-- THINGS TO DO --
**A.** In the blog post about complex stories, which book of The Storm-Dance series will be published last?
**B.** Pick up the blog post about complex stories after its last sentence and continue writing it.

-- TEXT TO READ --
Recently, my best friend informed me that all of my stories are complex. At first, I was all “What? No they’re not! Why would she say that?”, but then I thought about it, and was like “Yeah… you’re right.”
Which isn’t to say that they don’t start simple. They often do. And then a layer of complexity comes along and is like “Hey, can I join in?” and I’m like “Heck yes!”, which invariably leads to that layer inviting friends, at which point I say “Dude, you have got the best friends ever. Let’s have a party.” And then they invite their friends, who invite their friends, and, well, you see my point.
Case Study #1
The Storm-Dance (a four-book series that I’m planning to write/publish during/after the White Changeling series)
Each book will take place at a different time in the history of a single country on a made-up world, and it will not be written in chronological order because thematic reasons. The last book published will be, chronologically, the first book. Thematic. Reasons.
Within the series, there will be characters of multiple ethnicities dealing with personal, political, religious, and magical things, all which develop over the course of the country’s history as a response to the world they live in. It will deal with colonialism (though perhaps not in the way you’d expect), and poke at stab all the holes in the idea that people develop linearly because everyone should develop like us because we’re so special and amazing and look at us this is the only way anyone can do things ever.
There will be thoughts on the differences in cultural values, how political systems develop over time (and how they’re never what we hope they’ll be, and that’s not a good thing), how values change over time, how people can take a truth and turn it into a religion, how people can take a lie and turn it into a religion, and how people can overcome even when everything is stacked against them.

-- DATA BLOCK --
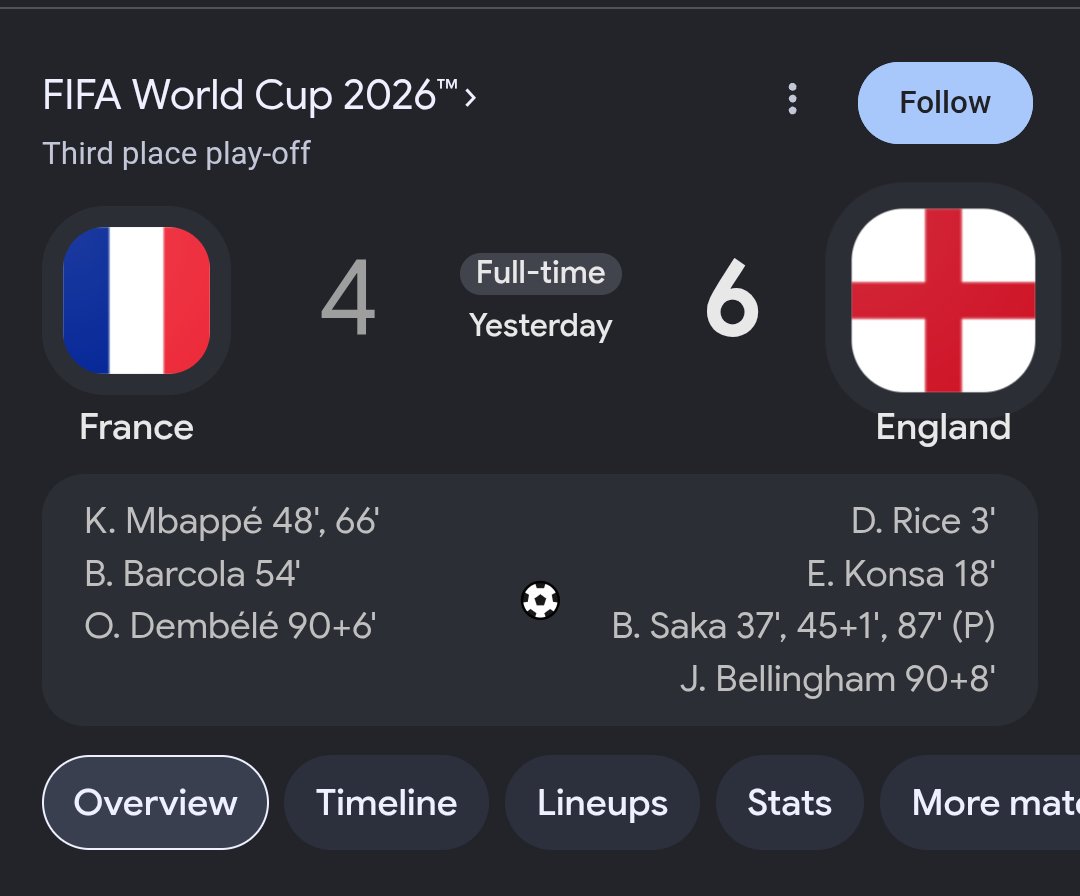Viewport: 1080px width, 896px height.
Task: Switch to the Timeline tab
Action: (386, 802)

-- ANSWER LIST --
**A.** The book that comes first chronologically.

**B.**
Add a generous helping of the clash between what we think the world is like versus how it really is and how science can lead us in exactly the opposite direction dictated by scientific dogma, if we let it. Mix in a meditation on what it really means to be selfless/to die to self. Then bake it a couple of times, skim the excess fat, and let it age for a couple years because you’re still not sure what the missing ingredients are.
All this because I wanted to write a story about a woman who could turn into a mountain lion and who saves the world in some unspecified way when everything is falling apart.
Case Study #2
WWBTE (aka, a book with no proper title yet that has its start in the plot of the first novel I ever attempted to write. I was eleven)
This story is what happens when you have one story that won’t leave your head, so you dump in with it all your old story ideas that also won’t leave and then try to make a coherent plot out of it. I have no idea how many story ideas ended up in this stew. Easily more than ten.
For starters, there are six worlds and two parts to the dimension (for lack of a better word) between the worlds. Then there are eight main characters (or one, depending how you count it. No that’s not supposed to make sense without reading the story), more than eight point of view characters (I forget how many), and over twenty named characters, most of which I can’t get rid of without breaking something. Each of these worlds can be considered a different time zone from the others (morning in one is night in another), which is a tracking nightmare, but reduces the writing load on me because then there are a few characters who are asleep while everyone else is doing something. Except in the case where one of them has decided that revenge is more important than an early bedtime, another is up super early because duty waits for no one, and a third freaks out and wakes up in the middle of the night, screaming. So yay.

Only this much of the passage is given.